Date: Thu, 13 Jan 2022 13:56:34 -0800

On Thu, Jan 13, 2022 at 04:40:17PM -0500, James B. Wilkinson wrote:
[...]
> If I make it with the English horn part correctly transposed, the MIDI
> sounds terrible. If I make it with the English horn part untransposed,
> it sounds fine. My conclusion is that the midiInstrument "english
> horn" reads its part in C rather than in F. Shouldn't it play the
> notes that a real English horn would?
[...]

Lilypond actually doesn't know what an "english horn" is. As far as it's
concerned, that's just an arbitrary name for a particular program number
in the General Midi standard.  It does not assign any meaning to the
name beyond mapping it to that program number.[*]
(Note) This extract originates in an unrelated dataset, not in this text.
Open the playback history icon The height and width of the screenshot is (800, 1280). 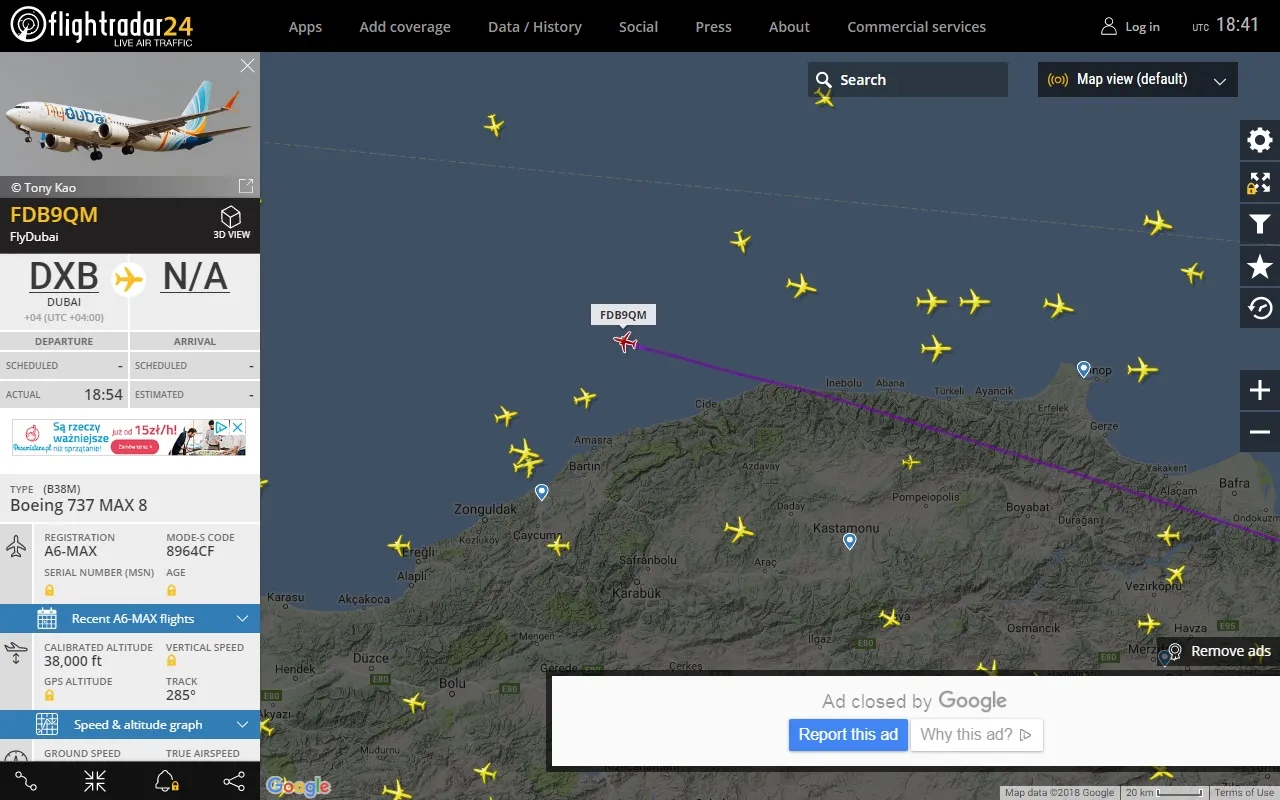point(1258,308)
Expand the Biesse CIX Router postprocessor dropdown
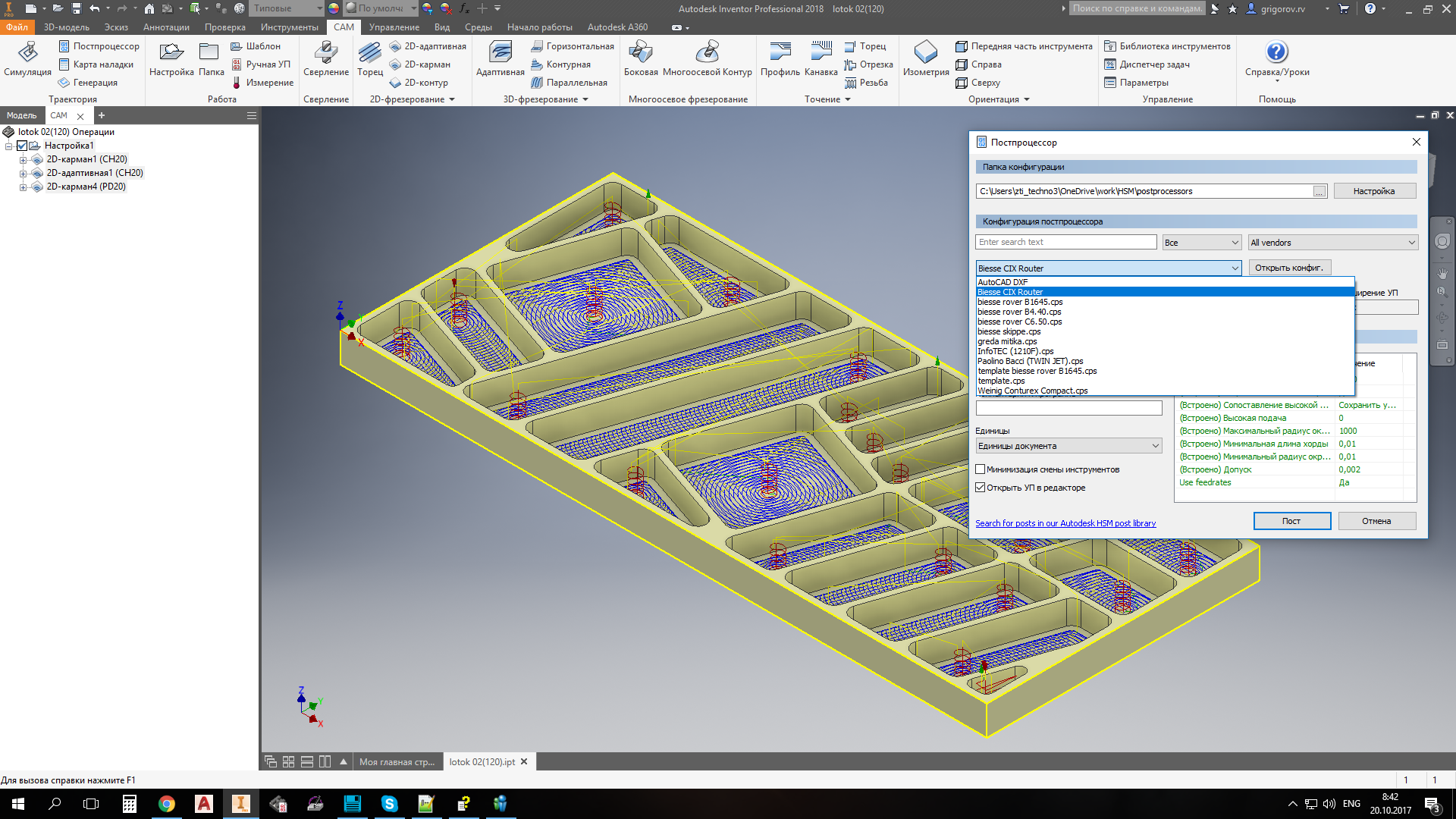The image size is (1456, 819). coord(1232,267)
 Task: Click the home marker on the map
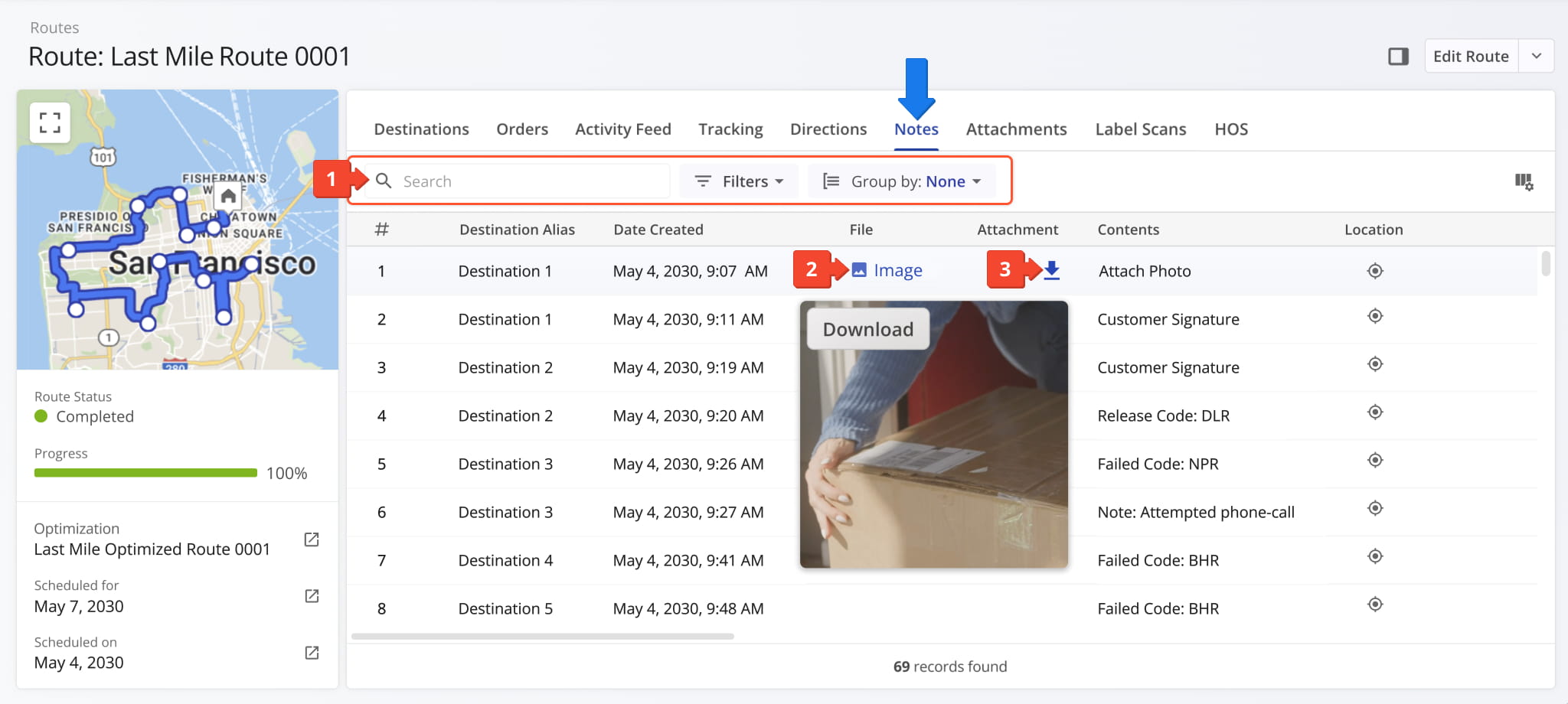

To get the right transposition, you need to use the \transposition
directive (see the documentation for details) to tell Lilypond how the
pitches are supposed to be interpreted.


[*] In fact, I've used Lilypond to make MIDI performances of orchestras
with instruments that don't exist in the General Midi standard -- by
remapping program numbers to custom assignments. Lilypond is completely
unaware of this, however, and still expects General Midi names for
instruments. So what Lilypond thinks is an "english horn" in my score
could be, for example, a bass clarinet or Wagner horn in the final
output.  The identifier "english horn" is just a stand-in for midi
program #70.  How that program is actually rendered is not controlled by
Lilypond, but by the midi player (and how you configured it) downstream.